Writing rules#

This guide develops the rule DSL the way it is used in practice: building bodies from atoms, joining across entities through shared variables, composing rules into larger rules, working with negation, and running rules with the row format appropriate to the calling code. For the conceptual material — projections, derivations, candidates — see rules and derivations.

The shape of a rule#

A Rule is constructed with four structurally distinguished parts: an id, a version, a select head that names what the rule returns for each match, and a where body that lists the conditions under which a match is produced. Variables that appear in the body are produced by the vars(...) context manager and projected through the head.
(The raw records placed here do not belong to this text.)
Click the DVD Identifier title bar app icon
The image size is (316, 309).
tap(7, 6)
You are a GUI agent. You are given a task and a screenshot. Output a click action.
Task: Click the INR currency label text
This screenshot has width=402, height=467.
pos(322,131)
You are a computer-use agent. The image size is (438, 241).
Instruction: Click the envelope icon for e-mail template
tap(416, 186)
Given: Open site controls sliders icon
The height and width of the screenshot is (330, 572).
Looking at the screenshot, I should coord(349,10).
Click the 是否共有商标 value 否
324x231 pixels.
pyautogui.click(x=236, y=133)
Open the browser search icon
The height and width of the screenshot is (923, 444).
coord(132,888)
from kernel.sdk import Rule, Pred, Not, RuleRef, vars

with vars("p", "n") as (p, n):
    name_lookup = Rule(
        id="q.name",
        version="1.0.0",
        select=[n],
        where=[Person(p), p.name == n],
    )

The variables p and n are placeholders bound by the body and projected by the head. The body asserts that there exists a Person p whose name is n; the head specifies that n should be returned for each binding. Running the rule yields one row per binding the body satisfies.

The id and version are not decorative. They are the identifiers under which the kernel registers the rule and refers to it in audit records, evidence trees, and references from one rule to another. They are best treated as the names of functions in a library — chosen for stability, and bumped in version when the meaning of the body changes.

Three body atoms#

Most rule bodies are built from three kinds of atom together with the entity-class declarations that scope variables to particular schemas.
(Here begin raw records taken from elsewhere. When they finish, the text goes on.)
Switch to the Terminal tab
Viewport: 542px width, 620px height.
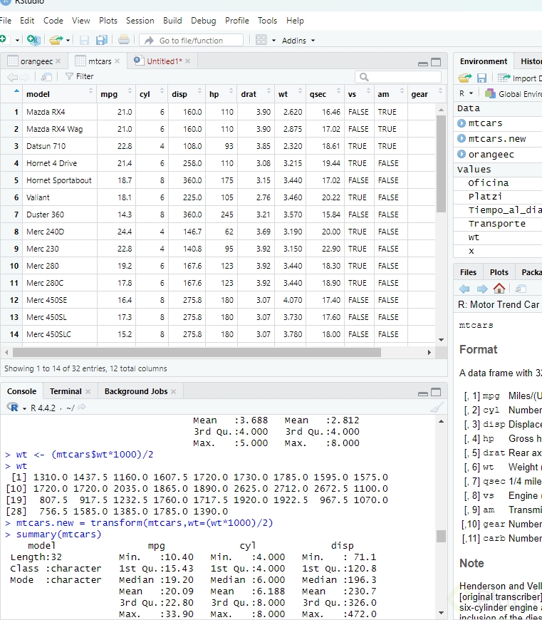click(66, 391)
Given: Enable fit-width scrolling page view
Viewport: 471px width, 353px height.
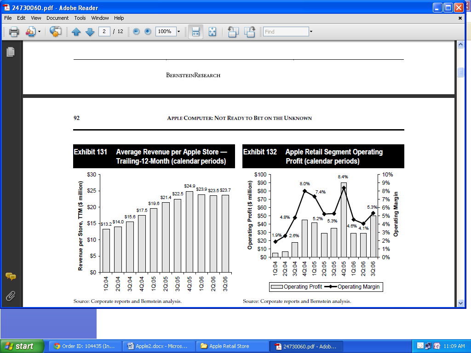Looking at the screenshot, I should tap(195, 32).
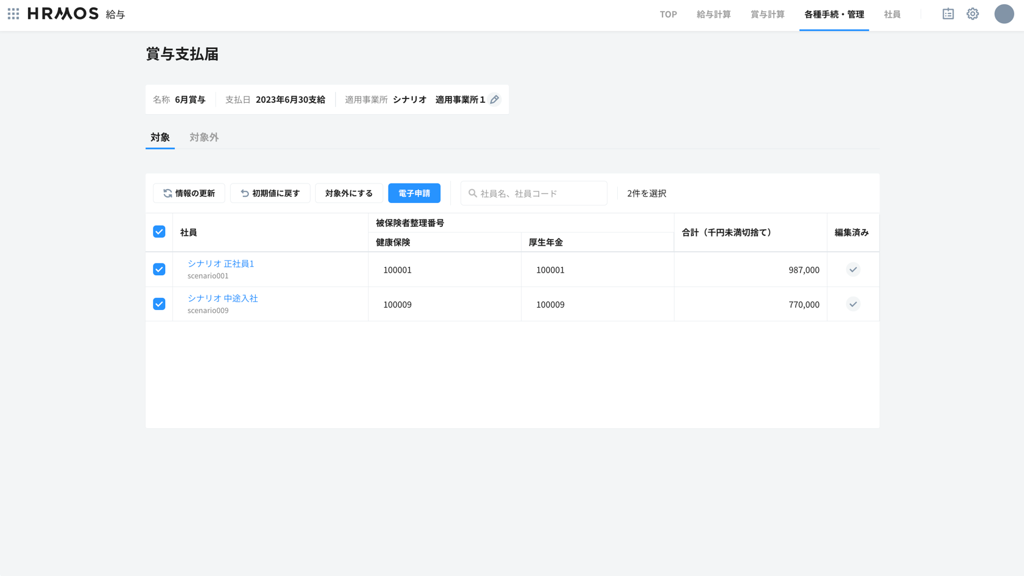The image size is (1024, 576).
Task: Click edited checkmark icon for シナリオ 正社員1
Action: pos(853,270)
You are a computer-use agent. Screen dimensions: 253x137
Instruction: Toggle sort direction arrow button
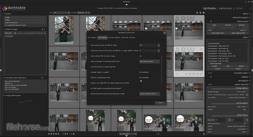click(89, 13)
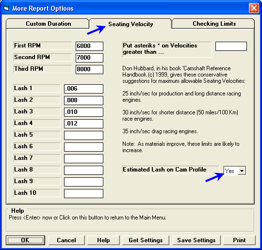
Task: Click the Second RPM field showing 7000
Action: tap(89, 58)
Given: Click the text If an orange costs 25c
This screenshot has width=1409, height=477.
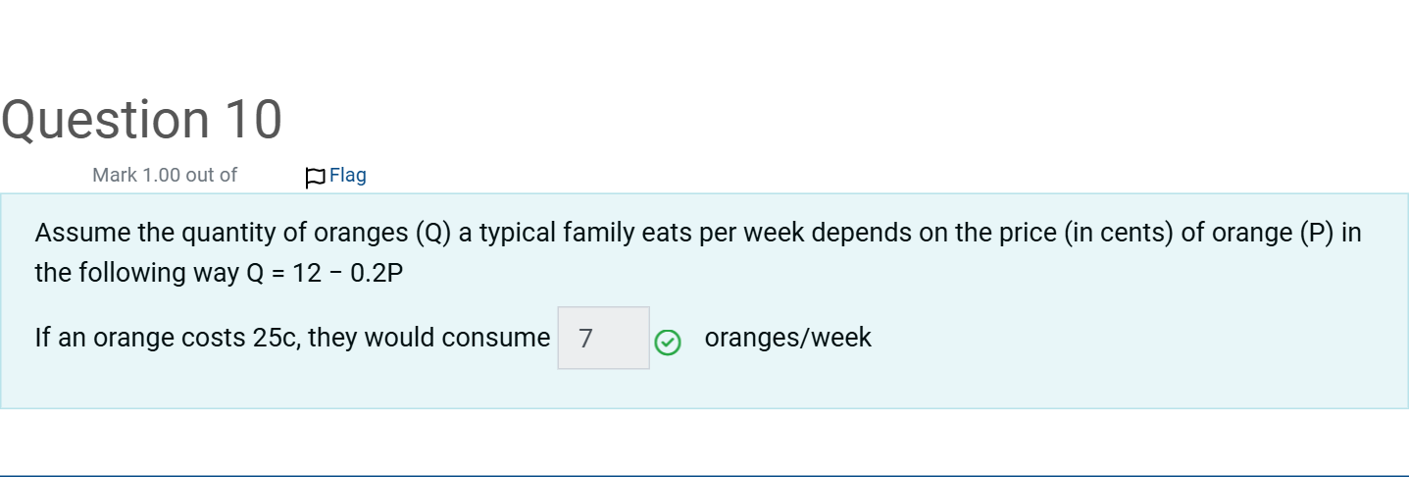Looking at the screenshot, I should coord(168,338).
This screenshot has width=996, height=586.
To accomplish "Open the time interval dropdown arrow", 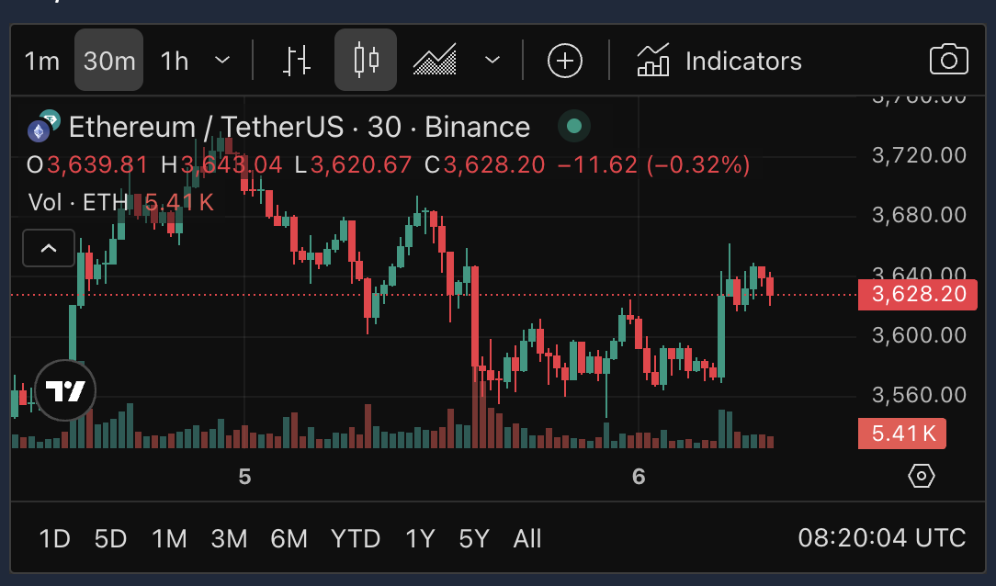I will 222,61.
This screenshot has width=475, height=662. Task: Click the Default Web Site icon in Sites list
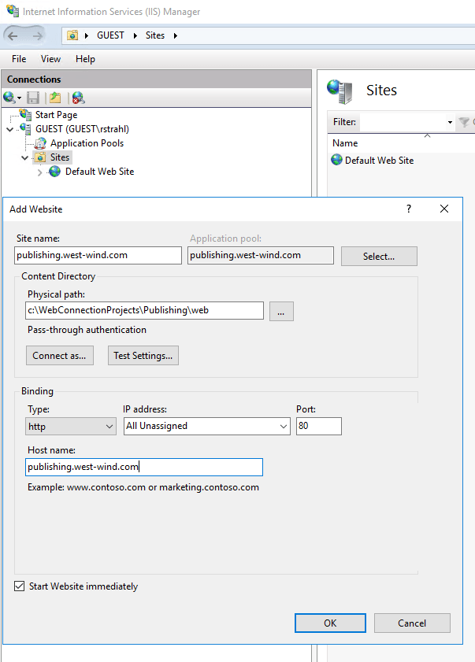coord(337,160)
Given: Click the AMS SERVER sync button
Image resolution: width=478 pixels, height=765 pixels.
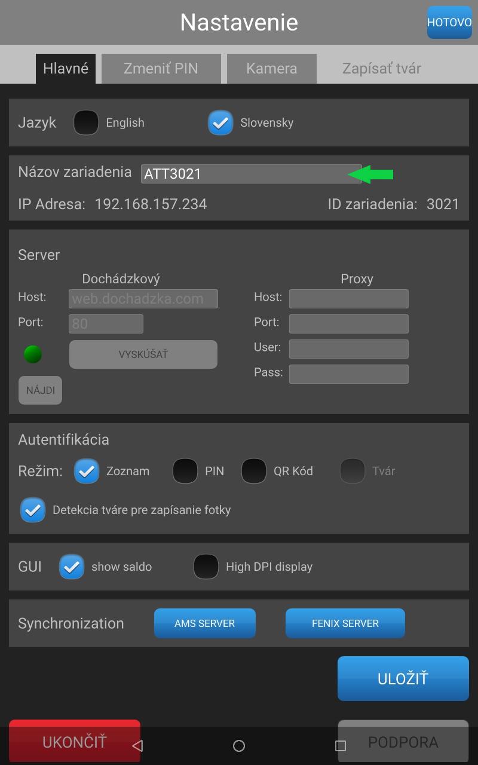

The atom Pred(predicate, subject, value) requires that the ledger contain an active assertion of the named predicate, with the given subject and value. Predicate names are the lowercase entity:field form the kernel uses internally.

Pred("person:tag", p, "vip")  # p has tag "vip"
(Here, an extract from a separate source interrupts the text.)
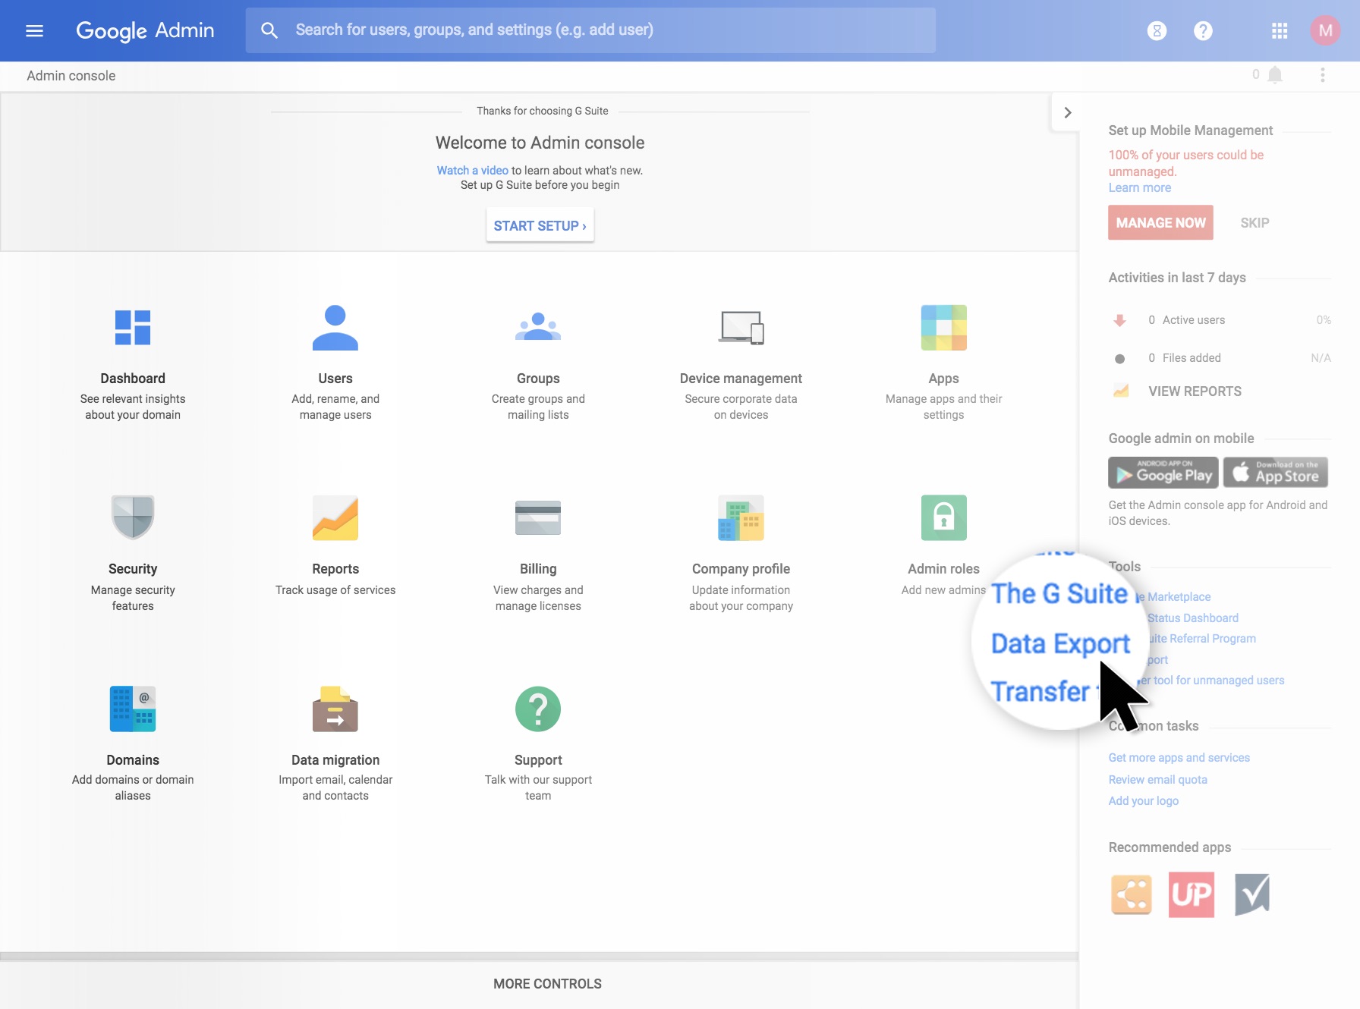1360x1009 pixels.
Task: Click the notifications bell icon
Action: click(1275, 74)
The typed shorthand for the same kind of constraint is field equality on entity handles, available wherever a variable has been scoped to a particular entity class. The class declaration Person(p) introduces p as a variable ranging over Person entities, and field references on that variable participate in the body as constraints.

Person(p),
p.name == n,
p.locale == "en",

p.name == n binds the variable n to p’s name; p.locale == "en" constrains p’s locale to the literal "en". The two forms — Pred(...) and entity.field == ... — express the same kind of condition, and the choice between them is a question of readability rather than of capability. The handle form is preferable wherever the entity’s class is already constrained, since it is shorter and exposes the field types to local typing checks.

The atom Not([...]) requires that a list of clauses not all hold simultaneously, under the semantics of negation as failure. It is the third atom form, and the section Negation in practice below develops its semantics in detail.

Joining across entities#

A rule joins across entities by sharing a variable between two atoms. To find every person who lives in Germany, expressed as a join over the LivesIn relationship and the Country, the body shares p between the Person and the LivesIn, and c between the LivesIn and the Country.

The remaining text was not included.